Chronique

Un deuil transnational : la mort accidentelle de la reine Astrid de Belgique

le 26/10/2021 par Édouard Sill
le 17/08/2021 par Édouard Sill - modifié le 26/10/2021

Adorée des foules comme des chroniqueurs, la reine Astrid s’éteint à 29 ans à la suite d’un terrible accident de voiture en Suisse. Drame en Belgique, l’événement se répercute, hystérisé, partout en Europe.

29 août 1935, une puissante automobile américaine file sur la route bordant le lac des Quatre-Cantons, près de la discrète bourgade de Küssnacht, villégiature prisée du Gotha en goguette. Une embardée et la Packard saute le muret latéral avant de percuter violemment un arbre, éjectant son conducteur et la passagère. Démolie, la voiture dégringole et termine sa course dans les roseaux du paisible lac alpin.
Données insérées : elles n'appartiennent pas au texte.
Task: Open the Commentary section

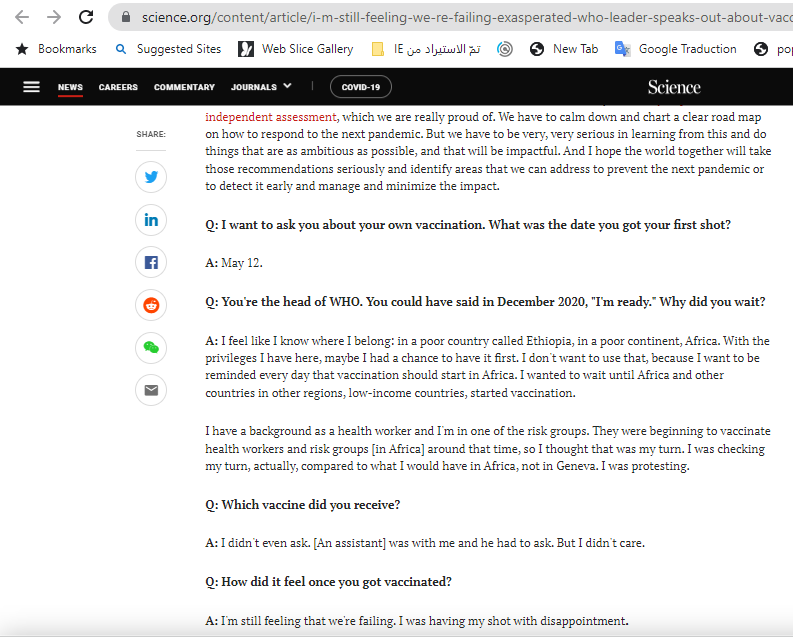Action: click(184, 87)
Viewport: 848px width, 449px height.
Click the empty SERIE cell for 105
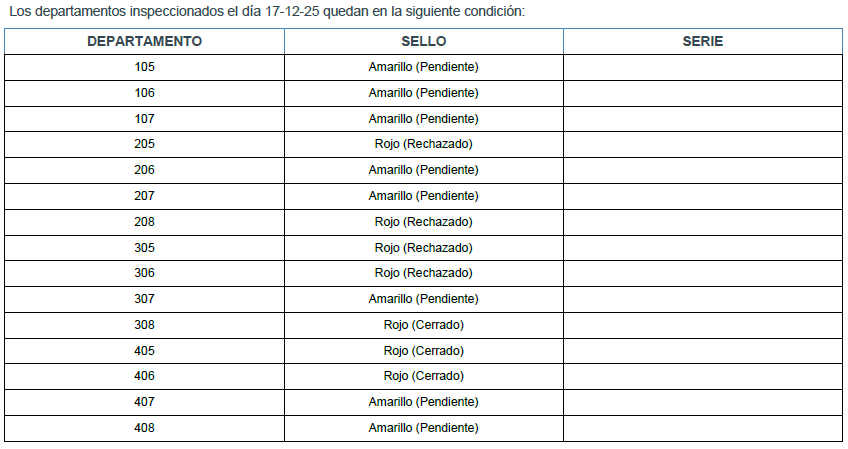click(x=702, y=67)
Brisée, la passagère, qui n’est autre que la reine des Belges,  agonise sur l’herbe. Le conducteur, le roi Léopold III, gît un peu plus loin, blessé et en état de choc. Le chauffeur officiel, relégué à l’arrière du véhicule, s’extrait indemne de l’épave et accourt vers les corps gisants. Les secours s’activent, mais la jeune souveraine venue du nord qui avait conquis le cœur des Belges comme des Français, expire.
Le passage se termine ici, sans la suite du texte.